A su lado, su mano derecha, consejero y mentor, el incondicional Bent Sejrø (Lars Knutzon), veterano miembro del partido, siempre dispuesto a ayudarla a responder a su eterna pregunta de “¿qué opciones tengo?” y su spin doctor, Kasper Juul (Pilou Asbæk), sagaz asesor de comunicación y estratega en la sombra. El auténtico “hombre fuerte” del gabinete de Nyborg, quien alerta a Birgitte sobre las debilidades de otros partidos, vislumbra fructíferos pactos y esboza efectivas retóricas; un profesional tremendamente competente, capaz de vender la política de su jefa pero también de condicionarla, conocedor de los secretos y los trapos sucios de sus aliados y de sus oponentes, para hacer un uso conveniente de ellos llegado el caso, convencido de que “la información es poder. Quien, sin embargo, esconde un pasado traumático que lo convierte en un ser humana emocionalmente vulnerable, malogrando su tórrida relación sentimental con Katrine Fønsmark (Birgitte Hjort Sørensen), una agraciada periodista 100% vocacional, cuya carrera como presentadora de noticias va en ascenso, algo frustrada y ansiosa por no poder conciliar su vida privada con las exigencias de su profesión que se toma muy en serio.
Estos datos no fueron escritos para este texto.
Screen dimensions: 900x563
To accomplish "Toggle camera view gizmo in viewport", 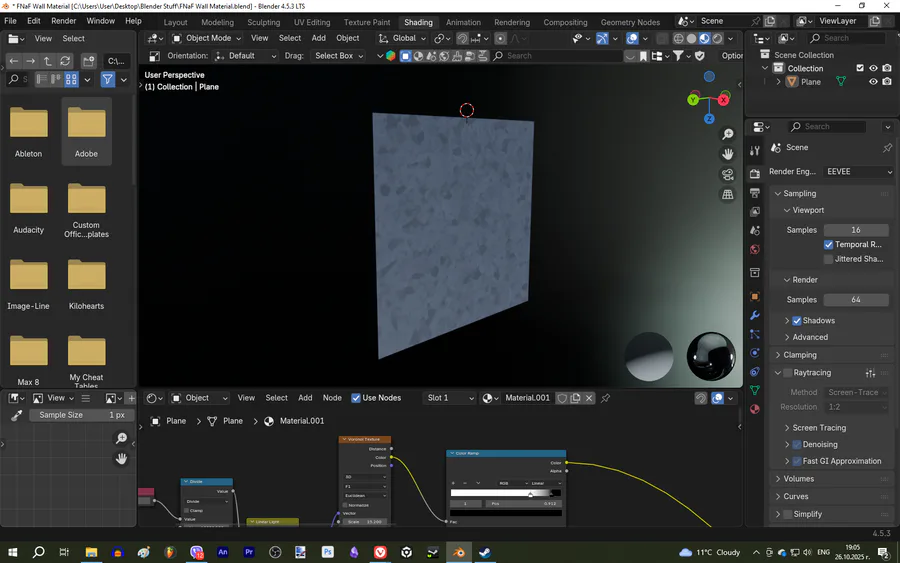I will [728, 174].
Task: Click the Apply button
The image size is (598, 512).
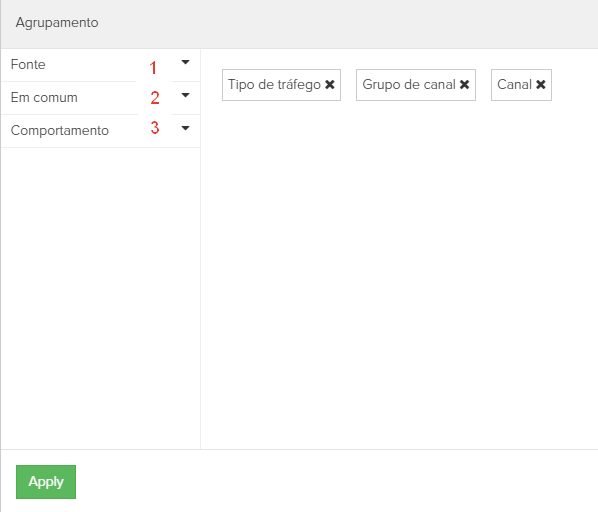Action: 46,482
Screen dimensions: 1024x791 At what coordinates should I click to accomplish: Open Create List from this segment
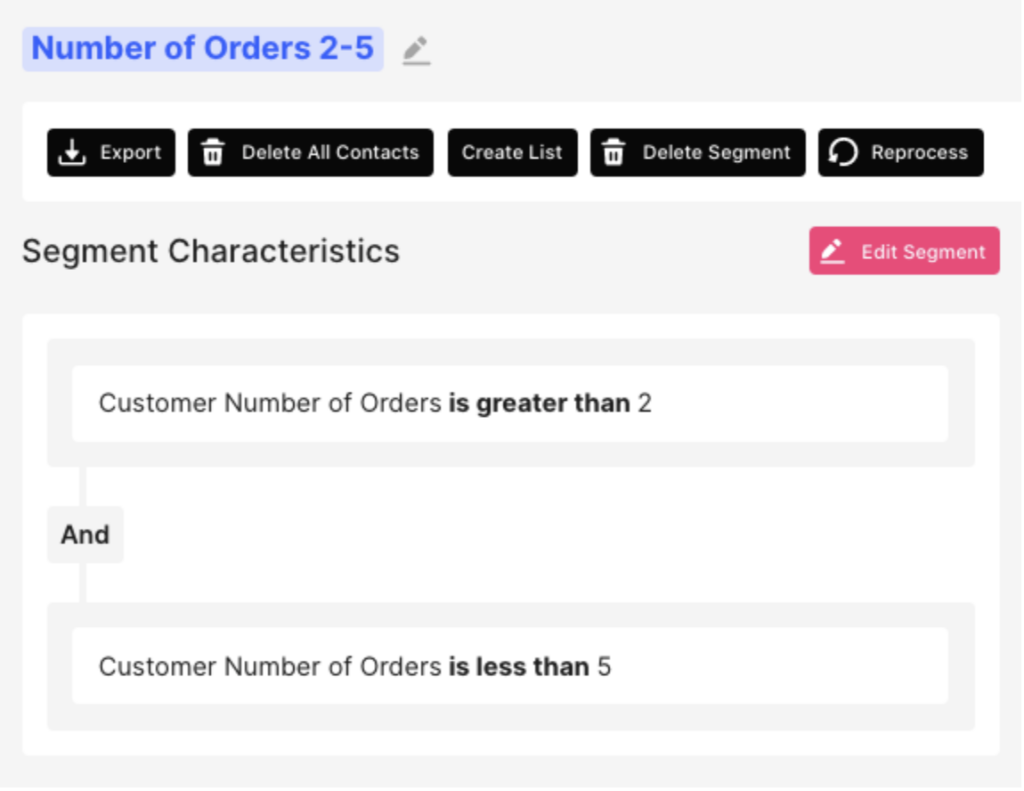tap(513, 152)
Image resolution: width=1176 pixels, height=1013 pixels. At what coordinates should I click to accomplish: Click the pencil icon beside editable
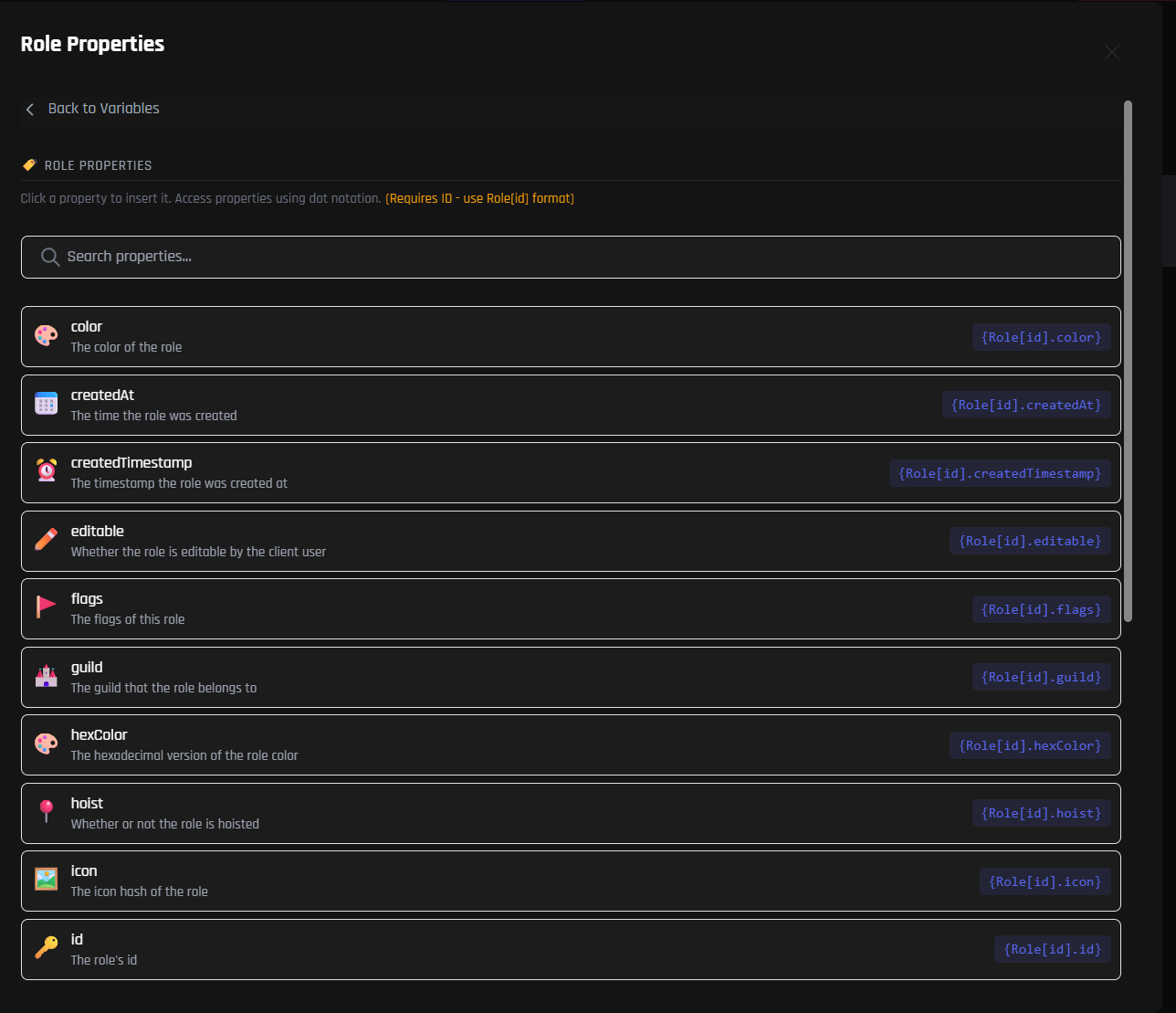point(46,540)
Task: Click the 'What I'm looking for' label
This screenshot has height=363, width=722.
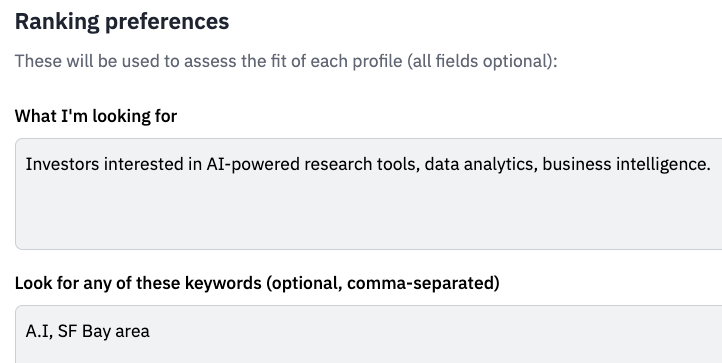Action: pos(96,116)
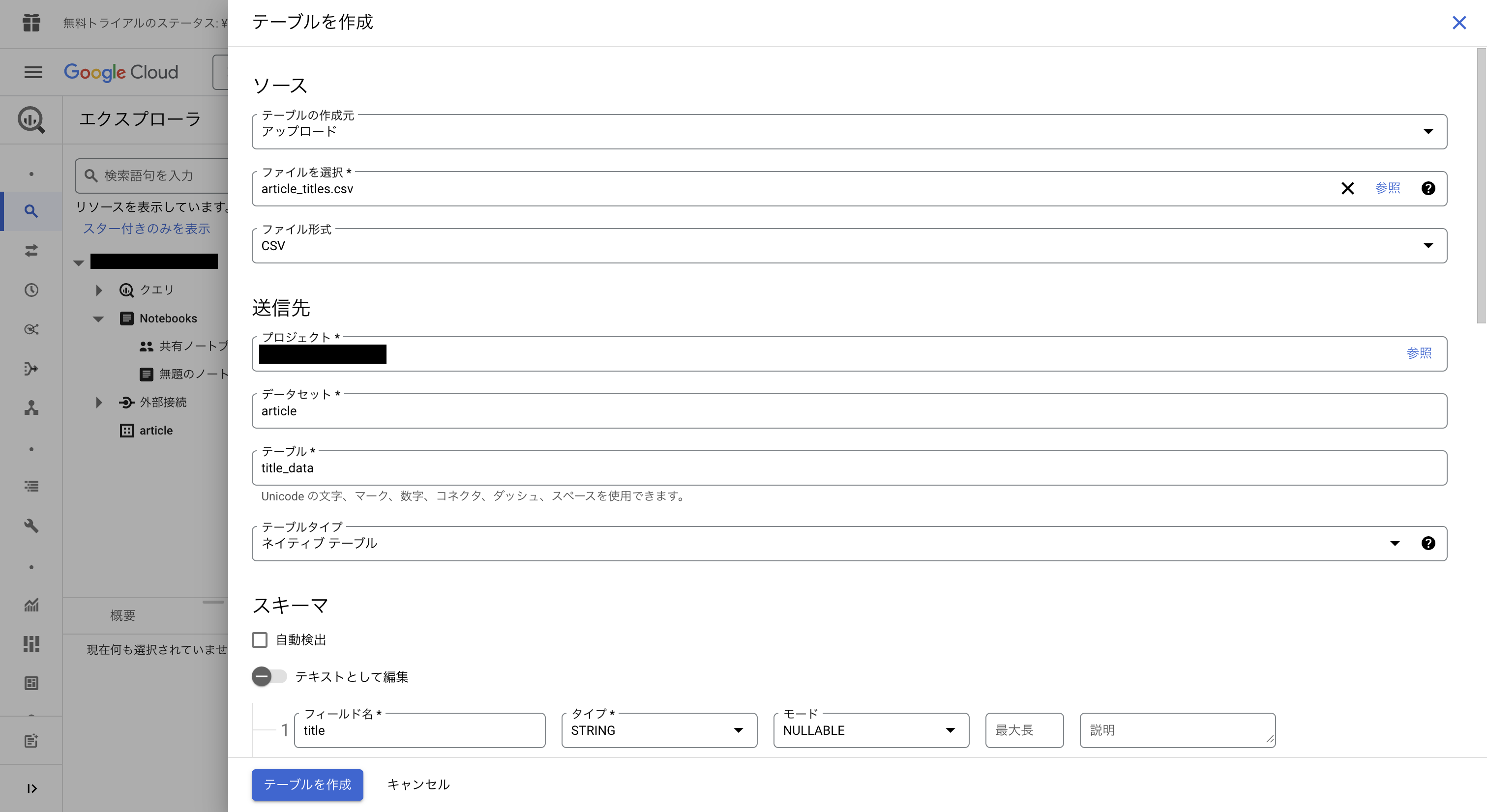Viewport: 1487px width, 812px height.
Task: Open help for file selection
Action: pos(1428,189)
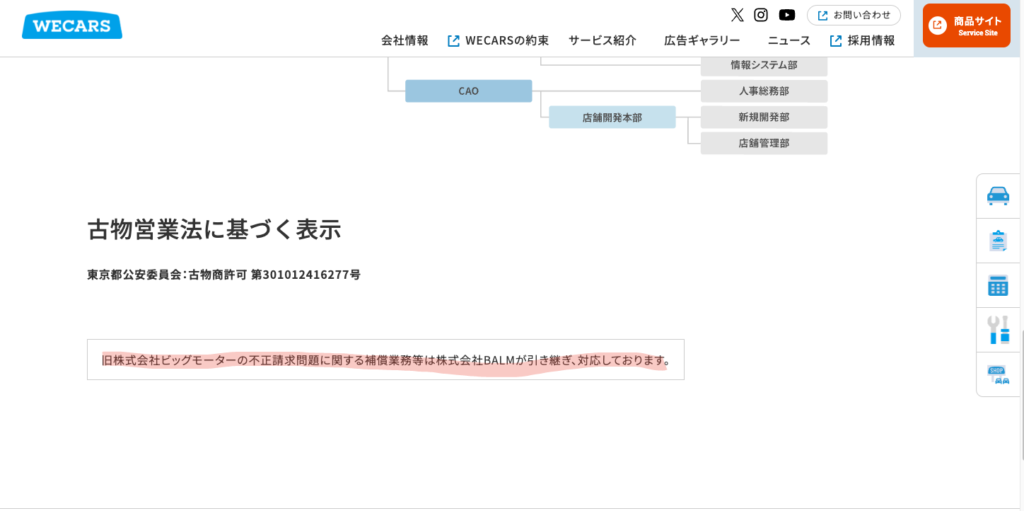Click the 人事総務部 org chart box

point(764,91)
Sus idas y venidas amorosas no solo evidencian las complejas relaciones que se dan entre la prensa y el poder político, dos mundos necesariamente interdependientes, sino también los desajustes emocionales y afectivos de un ecosistema de crueles exigencias, alterado por afinidades ideológicas, por la búsqueda de popularidad a toda costa y por las luchas intestinas entre los propios profesionales de la información, deseosos de acumular cuota de pantalla o de conseguir un ascenso en su carrera, muchas veces supeditado a sus relaciones personales con funcionarios y políticos.

Adam Price se libera de los lugares comunes a la hora de retratar los entresijos del periodismo político y lo hace poniendo en valor el profesionalismo y el compromiso con la verdad de cierta raza de periodistas, pero también sacando a la luz la realidad de un sistema de utilización mutua entre est@s y l@s polític@s.

En ese contexto, resulta paradójica aunque comprensible la relación de rivalidad y compañerismo que se establece entre la guapa Katrina y el vanidoso Ulrik Mørch (Thomas Levin), el otro presentador de informativos que se siente discriminado por su género; o la experimentada Hanne Holm (Benedikte Hansen), experimentada corresponsal y aguda editora de política internacional, cuya frialdad y visión analítica (pese a sus problemas de alcoholismo) contrastan con la efervescencia e impulsividad de la joven Katrina, con quien acaba formando un gran equipo de periodismo de investigación.

Y es que, si hay algo sobre lo que “Borgen” profundizó, mucho antes de que el #MeToo colocara el tema en la agenda pública, es sobre la llamada «sororidad» y las posibilidades de la mujer de llegar a puestos relevantes en la toma de decisiones, tanto en política como en los medios de comunicación, abordando el asunto desde un punto de vista nada panfletario ni maniqueo.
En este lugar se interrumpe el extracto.